DATA FOR THE TASK START

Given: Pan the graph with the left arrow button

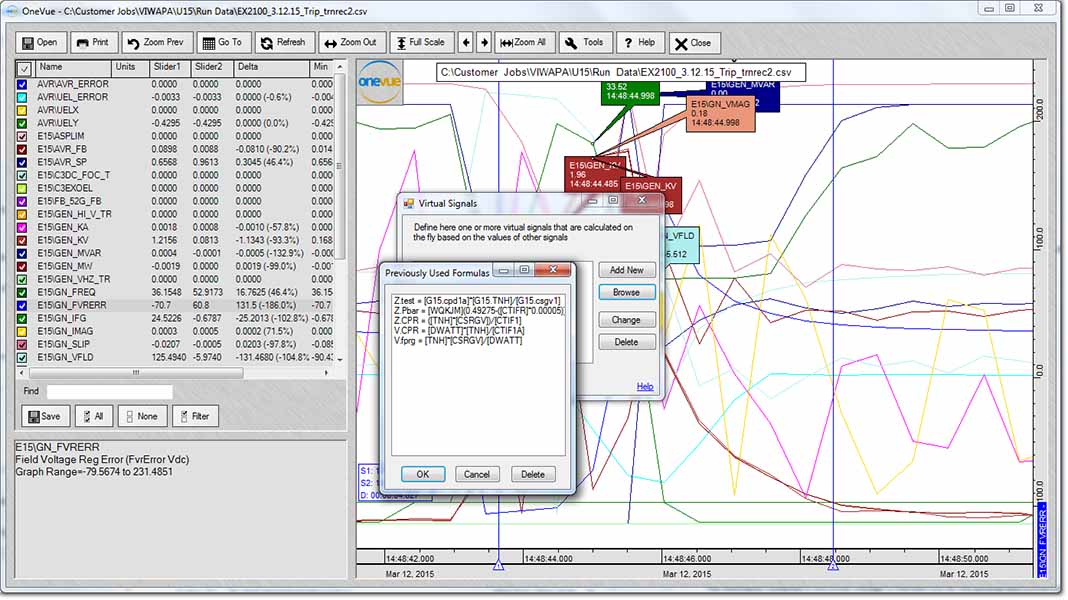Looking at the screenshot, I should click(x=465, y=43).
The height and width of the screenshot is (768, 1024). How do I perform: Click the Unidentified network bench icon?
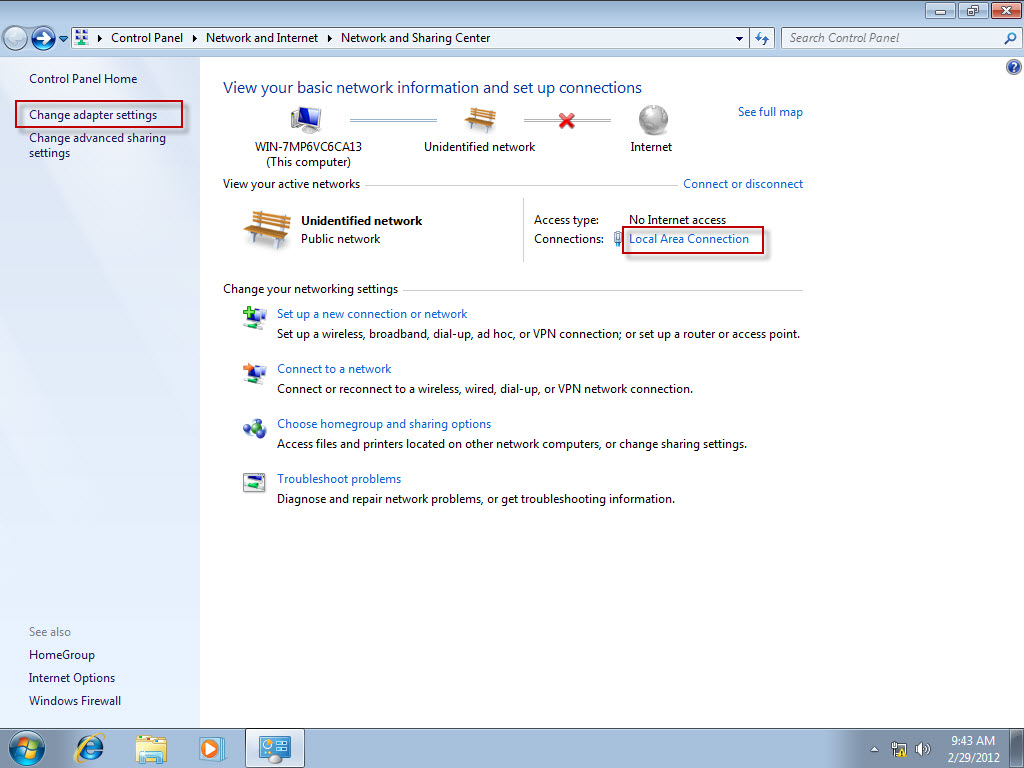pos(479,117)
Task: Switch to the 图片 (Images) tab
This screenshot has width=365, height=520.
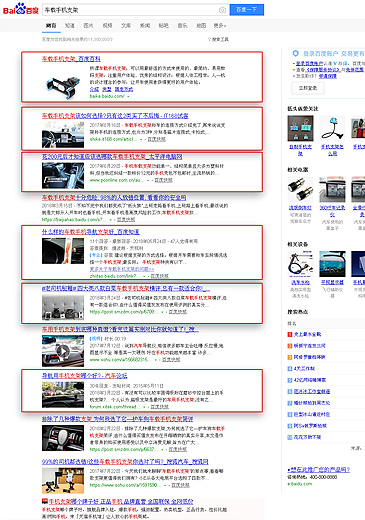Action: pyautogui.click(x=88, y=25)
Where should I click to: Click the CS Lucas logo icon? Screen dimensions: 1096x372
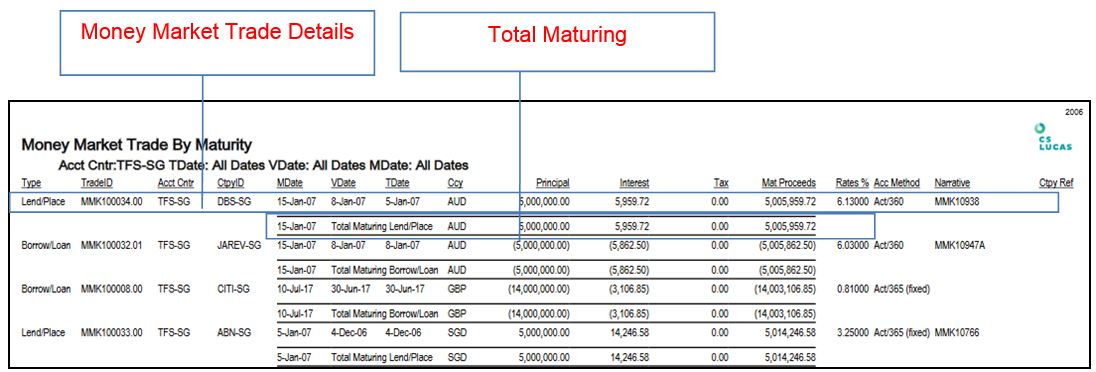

DATA FOR THE TASK END

Give the data again word for word, without images.

## SOLUTION FOR THIS PROBLEM
Given: Pan the graph with the left arrow button

Looking at the screenshot, I should click(x=465, y=43).
The height and width of the screenshot is (768, 1024). How do I perform: Click the Unidentified network bench icon?
pos(479,117)
Task: Switch to the 图片 (Images) tab
This screenshot has width=365, height=520.
Action: pyautogui.click(x=88, y=25)
Where should I click to: Click the CS Lucas logo icon? Screen dimensions: 1096x372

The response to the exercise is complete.